Death's sting is gone. Amen! It's gone!
"Where, O death, is your victory? Where, O death, is your sting?" -1 Cor. 15:55
My friend's mother, Mary Claire, has departed from her many grandchildren, two daughters and their husbands, a son and his wife, and her very own loving spouse. I can only imagine the countless other family members, church family members, and friends. All missing her today. All grieving and remembering. Laughing and weeping. Together.
Mary Claire taught me how to make strawberry jam. It was a fourth of July weekend a few summers ago. Kendra, Lindsey and I were gathered at her kitchen island, hulling the berries and pouring the sugar. The jam was delicious. But the memory is sweeter. Especially today.
So, I am thoughtful. I continue imagining all that Kendra and her family must be feeling and saying, believing and wondering. It's difficult to imagine.
My heart mourns with Kendra. With her children. And her husband.
[Kendra, I love you. I think of the relevancy of our discussions lately. Pursuing a "kingdom-like perspective." He is coming soon. What great hope we have in Christ!]
I am also thoughtful of the others I've known. Who have departed and gone ahead. Especially my Grandpa.
I was sitting at my parent's kitchen table a few weeks ago. We were talking. And I thought, we should ask Grandpa about this... Suddenly, I realized, we can't. He's not living next door anymore. We can't pick up the phone and call him. So I grieved again, for a moment.
We've been separated.
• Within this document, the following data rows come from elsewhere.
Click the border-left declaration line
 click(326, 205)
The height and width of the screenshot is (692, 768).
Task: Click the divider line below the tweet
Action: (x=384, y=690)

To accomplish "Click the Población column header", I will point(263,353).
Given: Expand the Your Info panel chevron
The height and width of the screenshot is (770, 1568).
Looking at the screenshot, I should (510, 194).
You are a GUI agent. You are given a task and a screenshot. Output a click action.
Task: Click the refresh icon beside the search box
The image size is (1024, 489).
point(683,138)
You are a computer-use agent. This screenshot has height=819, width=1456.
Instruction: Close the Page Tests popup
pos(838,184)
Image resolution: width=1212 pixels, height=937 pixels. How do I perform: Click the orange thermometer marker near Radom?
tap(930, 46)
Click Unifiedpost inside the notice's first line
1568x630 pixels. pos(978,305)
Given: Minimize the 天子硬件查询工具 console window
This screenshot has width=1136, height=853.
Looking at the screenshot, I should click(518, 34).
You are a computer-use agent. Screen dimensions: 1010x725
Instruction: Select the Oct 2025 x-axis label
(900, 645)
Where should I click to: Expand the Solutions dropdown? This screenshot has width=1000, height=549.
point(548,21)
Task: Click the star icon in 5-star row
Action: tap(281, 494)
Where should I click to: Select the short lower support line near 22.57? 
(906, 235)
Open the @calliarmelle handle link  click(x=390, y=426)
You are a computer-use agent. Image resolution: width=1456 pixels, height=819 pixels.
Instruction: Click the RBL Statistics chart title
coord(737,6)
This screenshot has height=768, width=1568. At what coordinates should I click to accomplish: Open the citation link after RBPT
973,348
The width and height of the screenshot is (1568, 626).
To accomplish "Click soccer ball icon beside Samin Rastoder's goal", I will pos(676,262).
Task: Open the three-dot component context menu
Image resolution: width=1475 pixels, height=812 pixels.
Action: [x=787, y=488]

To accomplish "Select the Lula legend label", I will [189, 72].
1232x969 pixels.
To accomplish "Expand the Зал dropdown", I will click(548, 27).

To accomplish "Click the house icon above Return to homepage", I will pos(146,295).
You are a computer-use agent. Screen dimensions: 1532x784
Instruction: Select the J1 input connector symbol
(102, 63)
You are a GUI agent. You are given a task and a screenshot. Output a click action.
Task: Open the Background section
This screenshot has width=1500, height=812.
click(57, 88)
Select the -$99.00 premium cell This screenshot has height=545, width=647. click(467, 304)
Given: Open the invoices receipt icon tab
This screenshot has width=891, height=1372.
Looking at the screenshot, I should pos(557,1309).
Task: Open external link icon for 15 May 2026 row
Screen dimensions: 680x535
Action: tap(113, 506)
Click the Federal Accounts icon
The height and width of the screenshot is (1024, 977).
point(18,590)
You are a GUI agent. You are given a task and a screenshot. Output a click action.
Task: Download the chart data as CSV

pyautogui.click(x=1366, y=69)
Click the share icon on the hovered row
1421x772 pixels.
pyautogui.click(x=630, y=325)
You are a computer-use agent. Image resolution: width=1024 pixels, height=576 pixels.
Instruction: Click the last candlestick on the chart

And the separation is difficult and strange.
I wrote this poem on the day my Grandpa passed away. I thought I'd share it now. In memory of Him.
And of Mary Claire.
Today, it seems applicable to both of them.
"And the sun was just arriving
that morning the two travelled
down the path
to say goodbye
though neither knew
that it would be goodbye
and then it was
and the sky began to weep
for a man who had lived
and love
and gave
and was loved."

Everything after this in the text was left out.